Having business insurance safeguards your business against a variety of risks like property damage and legal claims. Most small business owners do not have the money to deal with such issues on their own, so the expense of not having adequate or appropriate insurance is often much higher than the cost of buying coverage.

Of course, most states mandate certain kinds of insurance by law. This may include coverage like worker’s compensation insurance and unemployment insurance. In some states, disability insurance is required, as well.

Given the complex array of options available, how about we lay out what each of these terms means? This can be a little primer -a guide that can inform your deeper research.

So, here are 9 insurance terms and what they mean.

  1. General Liability Insurance: Every business needs liability insurance.  General liability insurance protects your business and provides for damages you, your employees or your products or services cause or may have caused. Usually, the following specific types of damages are covered:
    1. Bodily injury caused to others
    1. Property damage to a third party or business while carrying out a particular work

This is a necessary coverage, especially if you’re in an industry where mishaps happen.

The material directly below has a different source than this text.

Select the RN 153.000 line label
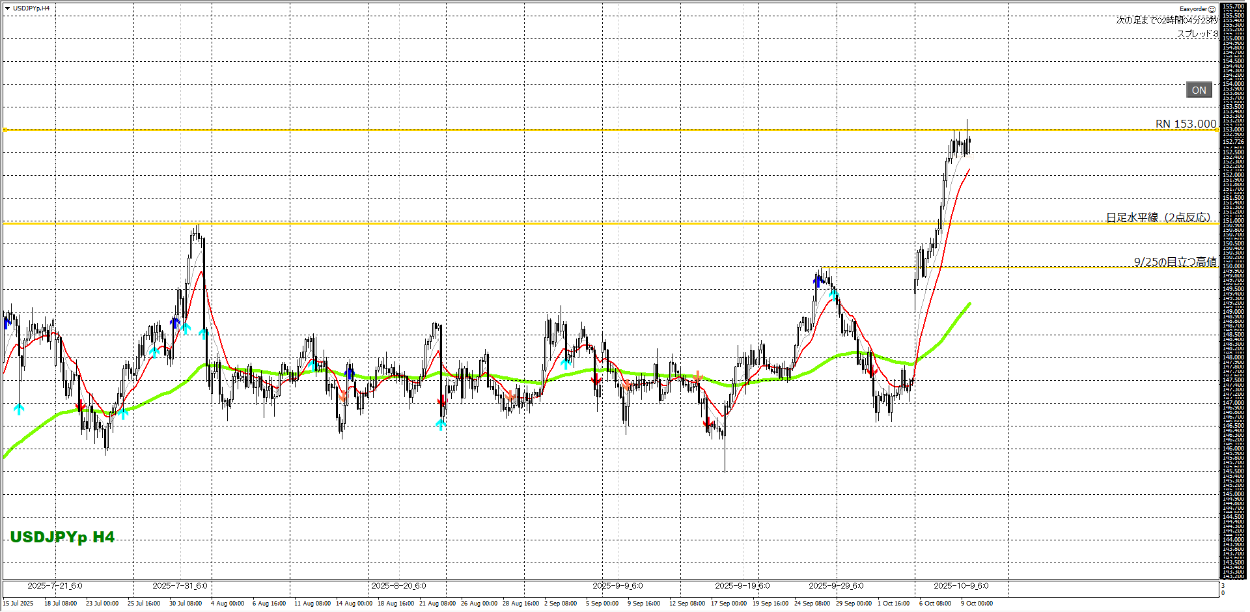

  • Property Insurance:  Property insurance protects your building or business personal property, including office equipment, computers, stock or tools from various risks like fire, vandalism, robbery, smoke damage, and other accidental damages.
  • Business owner’s policy (BOP): A business owner policy package is a type of coverage that a business owner would often need. It may include a bundle of options including business interruption insurance, property insurance, liability insurance, and crime insurance. Based on the company’s particular needs, changse can be incorporated in a BOP. 
  • Commercial auto insurance: Commercial auto insurance protects an organization’s vehicles.  Vehicles that carry employees, products or equipment are insured under this policy. Commercial auto insurance can also protect your work vehicles, vans and trucks in case of damage and collisions.
  • Workers Compensation Insurance:  Worker’s compensation gives protection to employees who are injured at work. This kind of insurance provides wage substitution and medical benefits to the individuals injured while working. As a small business owner, it is very necessary to have worker’s compensation insurance as it protects the owner and the company from legal complications should you get sued.
  • Life Insurance: Life insurance protects an individual against death. In life insurance, the insurer pays a specific amount of money to a beneficiary upon his death. This type of insurance is significant because it accounts for peace of mind. Having life insurance enables the owner to know that their loved ones will not have financial troubles upon their death. While this is a cover specific to a small business, we’re including it here since most small businesses rely on the owner, as indeed, will the family of the owner. This protects the family of the owner should the unfortunate happen.
  • Professional Liability Insurance: The professional Liability Insurance is otherwise called Errors and Omissions Insurance. The policy provides for the damages that may become payable for failure to provide or improperly provided professional services. General liability insurance does not provide this protection, so it is necessary to understand the difference.   The professional liability insurance is applicable for various professions, including legal advisors, accountants, consultants, realtors, insurance agents, and technology providers.
  • Disability Insurance: Disability insurance gives guaranteed installments to employees at a percentage of their pay if they are not able to work due to an illness or injury. The illness or injury does not have to be work-related, unlike worker’s compensation. This is usually a discretionary cover and is often procured by individuals for themselves. It is not generally the responsibility of the business to procure this cover for its employees.
  • Product Liability Insurance: Any small business owner who sells a product should consider buying product liability insurance. This covers the business should a user of the product suffer some damage that leads to the business being sued. Product liability insurance can be purchased as a stand-alone policy or an add-on to your general liability policy. It is best to purchase product liability insurance as it covers the full product lifecycle.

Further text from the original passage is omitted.